It's unlikely that's the source of the leak, it's just the class loader keeping handles to the JARs. A leak is not necessarily caused by the biggest memory usage.
To find the leak, you need to take memory snapshots before and after some user actions and compare them (remember to do a GC just before each capture) then interpret the delta. Eclipse MAT is decent, a better profiler in my experience is YourKit. They have an eval version.
First of all....YourKit is a great tool. Thanks for the info....
I found my problem and fix it, but I want to make sure I understand something....
My problem was that I had way too many Beans with Scope Type Session. A User would log in and imediately close the browser and log right back in. This was loading a lot of objects into the heap, which in turn was eating up the RAM. I changed the Scope Type to Page for many Beans. Now when a user logs in, very few objects are loaded and the Page Scoped Beans are only loaded when they are needed.
When does a Session Scoped bean get garbage collected versus when a Page Scoped Bean?
I have session timeout set at 10 minuetes in my web.xml but that doesn't seem to have any effect.

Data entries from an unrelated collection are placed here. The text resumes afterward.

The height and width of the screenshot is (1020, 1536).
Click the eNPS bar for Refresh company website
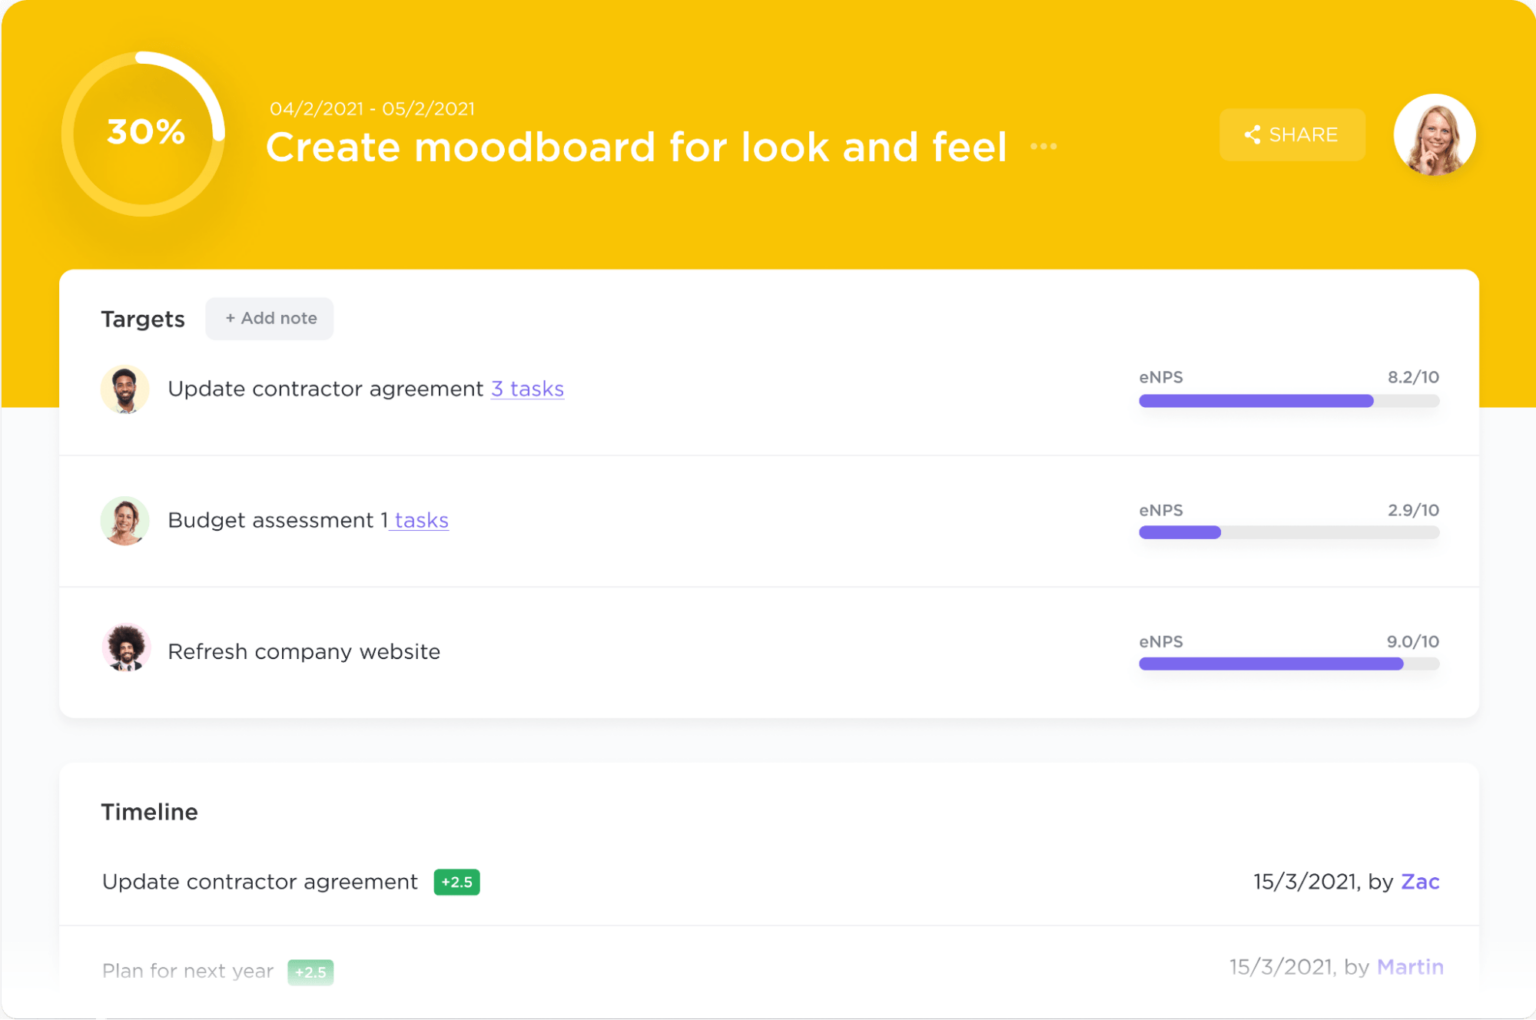pos(1289,663)
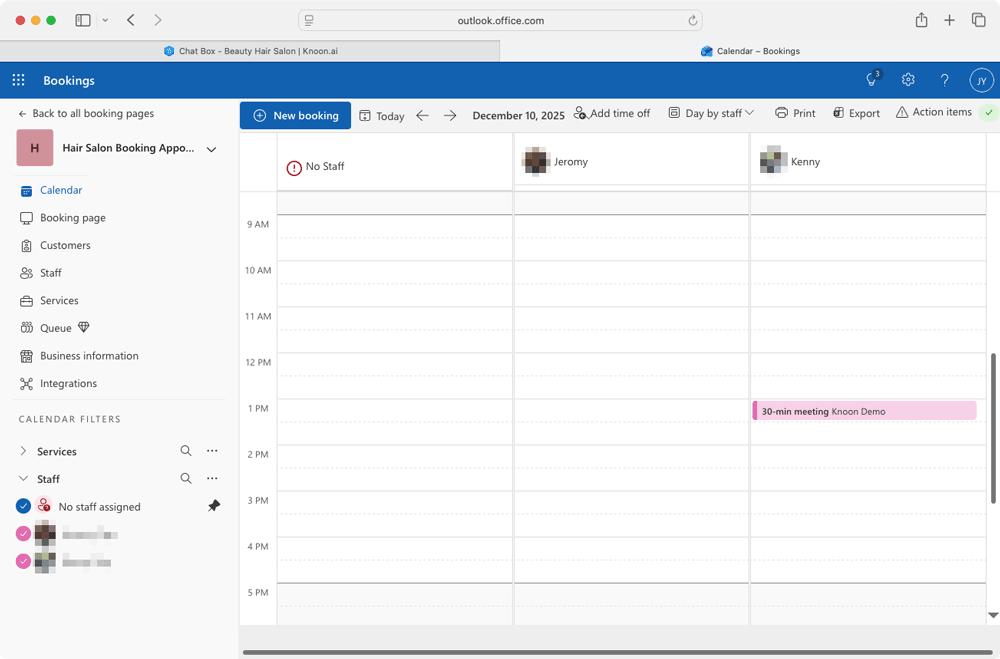Toggle the second staff member filter
This screenshot has width=1000, height=659.
(x=22, y=561)
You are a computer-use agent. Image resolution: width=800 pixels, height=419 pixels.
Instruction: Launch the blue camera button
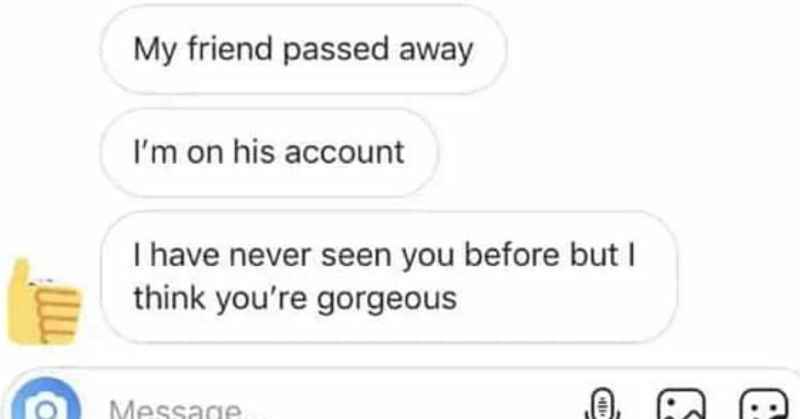46,401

From the information Yourkit was giving me, a Session scoped Bean stays in memory well after the user has hit logged out or closed the browser. And stays in memory until is garbaged collected.....
Is this correct?
GC doesn't happen automatically when an object is no longer referenced (and this is not specific to beans or Seam, for that matter). If, when and what kind of GC happens depends on many variables (JVM, JVM settings, usage patterns, environment such as available memory and so on). GC in itself is a complex topic (have a look here to get an idea, there are other papers as well). This has little impact on how you write your application, but might be an interesting read.